Educador faz desabafo após testemunhar racismo entre crianças

Por: Camila Hungria

Embora muitos neguem sua existência, o racismo é uma realidade no Brasil, e impacta a vida de crianças e adultos diariamente. Recentemente, Titi, filha do casal global Bruno Gagliasso e Giovanna Ewback foi mencionada nos comentários da blogueira Day McCarthy: “A menina é preta. Tem o cabelo horrível de pico de palha. Tem o nariz de preto horrível”. O caso ganhou visibilidade e repercutiu nacionalmente.

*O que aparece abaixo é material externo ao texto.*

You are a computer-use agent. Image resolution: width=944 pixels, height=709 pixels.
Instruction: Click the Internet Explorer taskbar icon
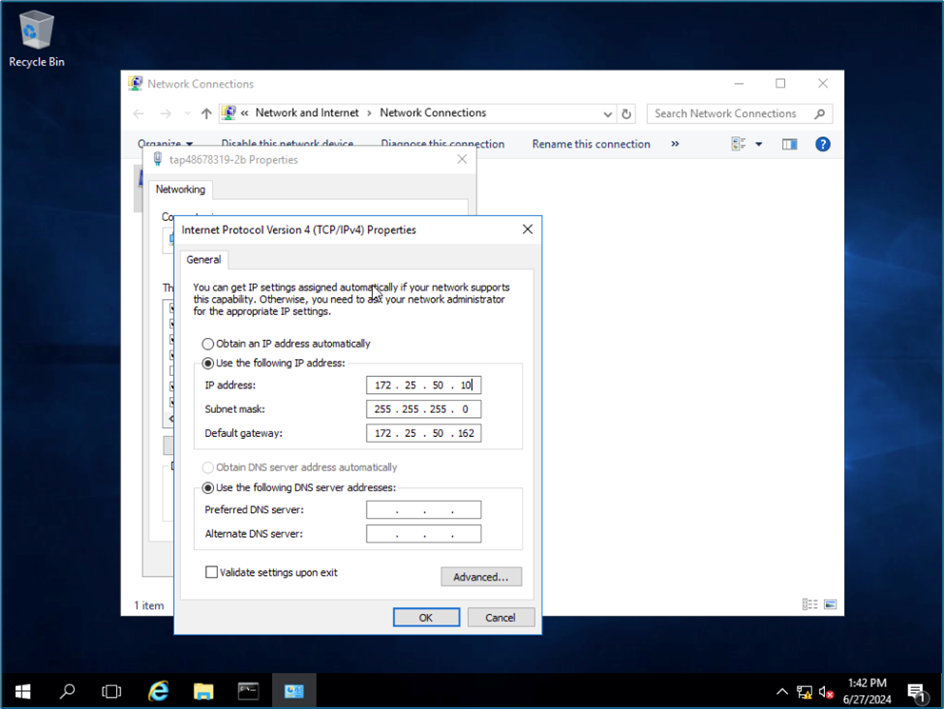coord(158,691)
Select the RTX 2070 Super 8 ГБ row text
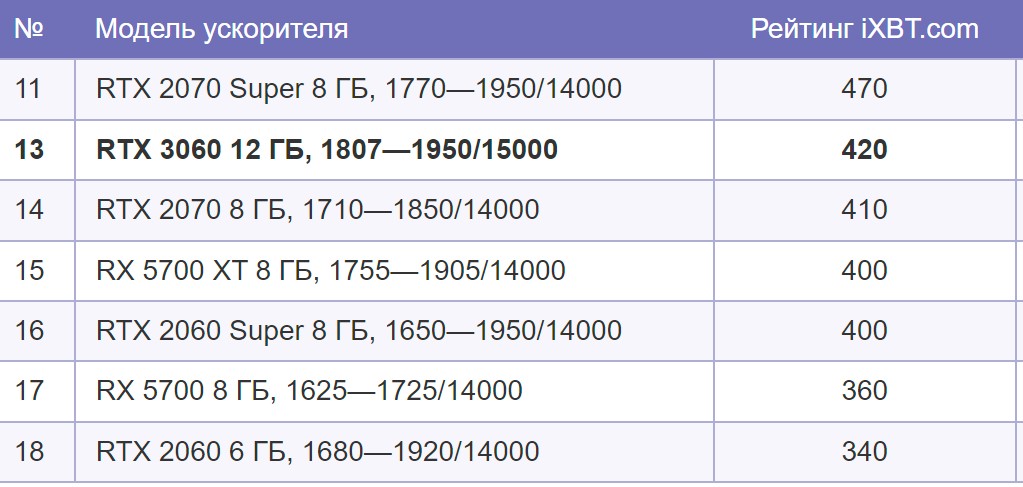The height and width of the screenshot is (487, 1023). point(358,89)
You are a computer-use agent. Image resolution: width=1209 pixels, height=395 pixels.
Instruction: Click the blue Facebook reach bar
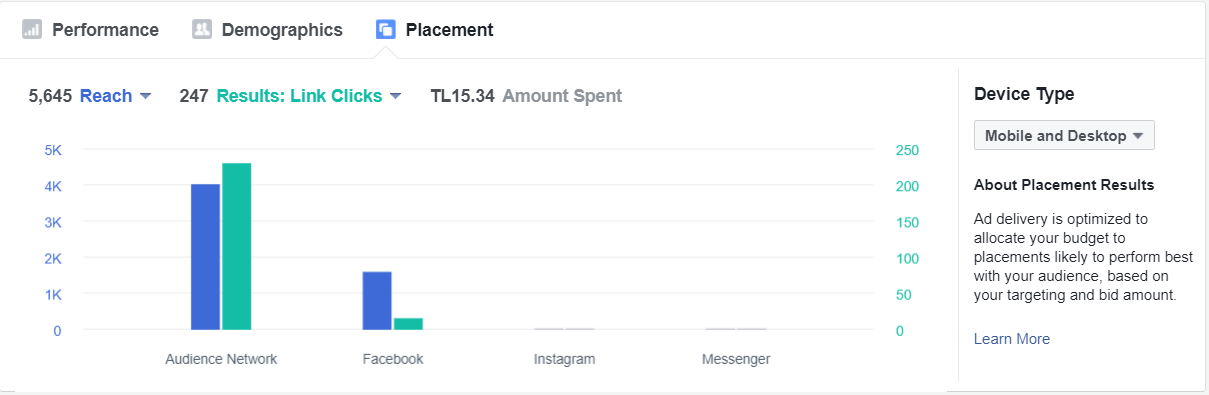click(377, 301)
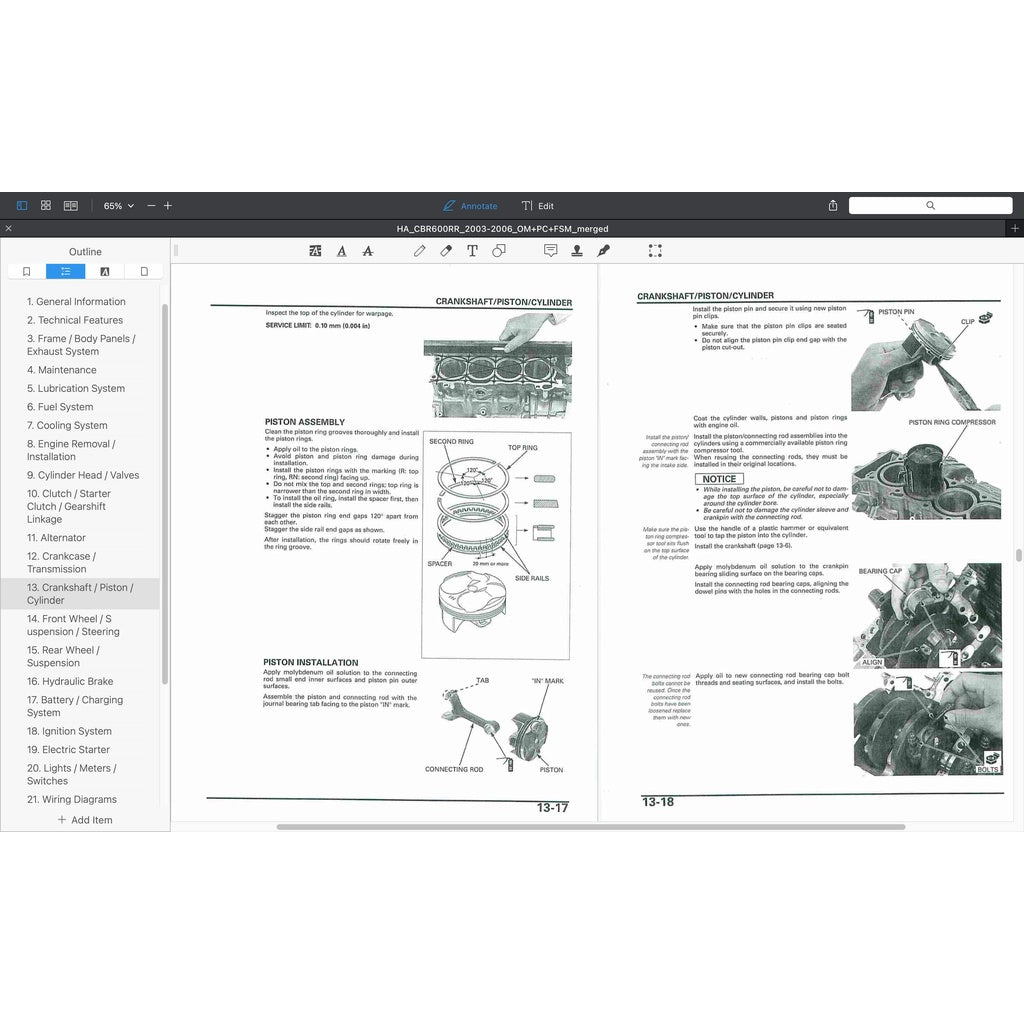
Task: Select the underline text tool
Action: click(342, 251)
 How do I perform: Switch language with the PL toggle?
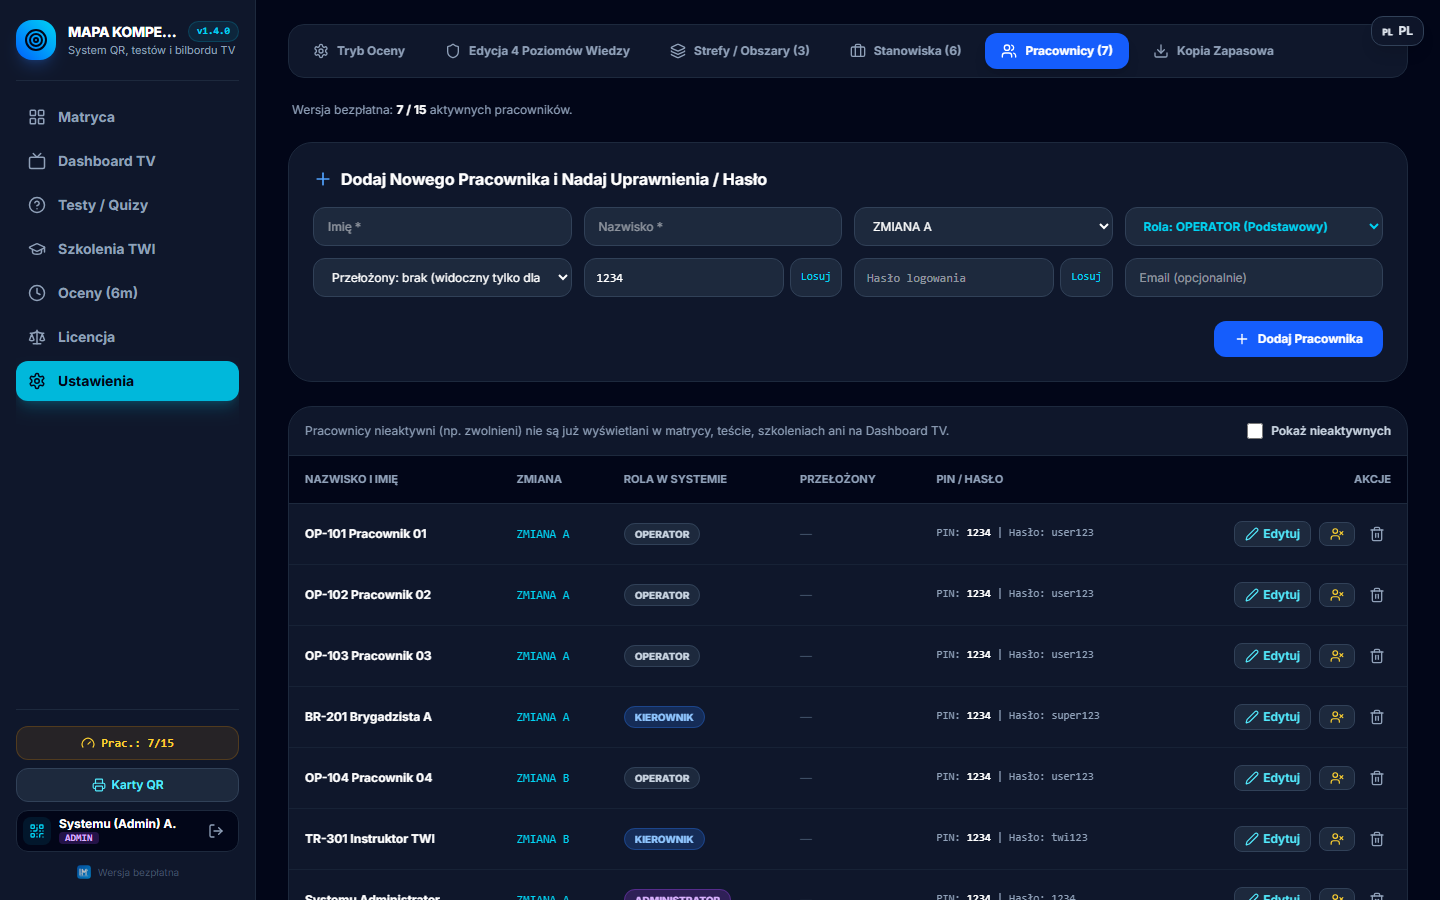click(x=1397, y=31)
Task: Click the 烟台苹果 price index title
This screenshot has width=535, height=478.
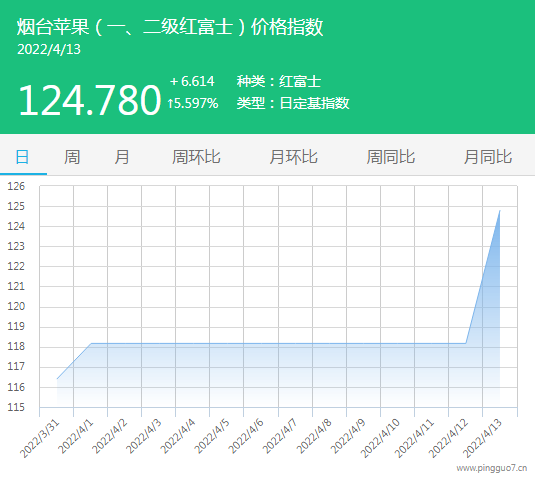Action: (x=170, y=27)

Titi é apenas uma entre milhares de crianças brasileiras que passam por esse tipo de situação. Muitas dessas situações, contudo, ao contrário do que houve com Titi, são naturalizadas e diminuídas.

As primeiras experiências de racismo são vividas ainda na infância.

Assim como Titi, Jamilly, uma menina de 8 anos, moradora da zona leste de São Paulo, também foi vítima de ataque racista. No caso dela, o ataque aconteceu por parte de outras crianças. Jamilly foi cercada por um grupo que, enquanto as crianças a chamavam de “fedida” e “cabelo duro”, cortavam seu cabelo dizendo que precisavam de bombril.

A situação foi relatada pelo educador Moises Patricio, em post na sua rede social. O post, que teve mais de 2500 compartilhamentos e 5 mil likes.

“Me comprometo fazer um lindo álbum fotográfico para Jamilly, para ela não esquecer do quanto ela é linda e potente, assim contrapondo nas minhas possibilidades esta doença que tenta tirar a todo custo a autoestima e a dignidade da criança negra no Brasil”, escreveu o educador Moises Patricio no post, seguido de uma hashtag #jamillevocêélinda.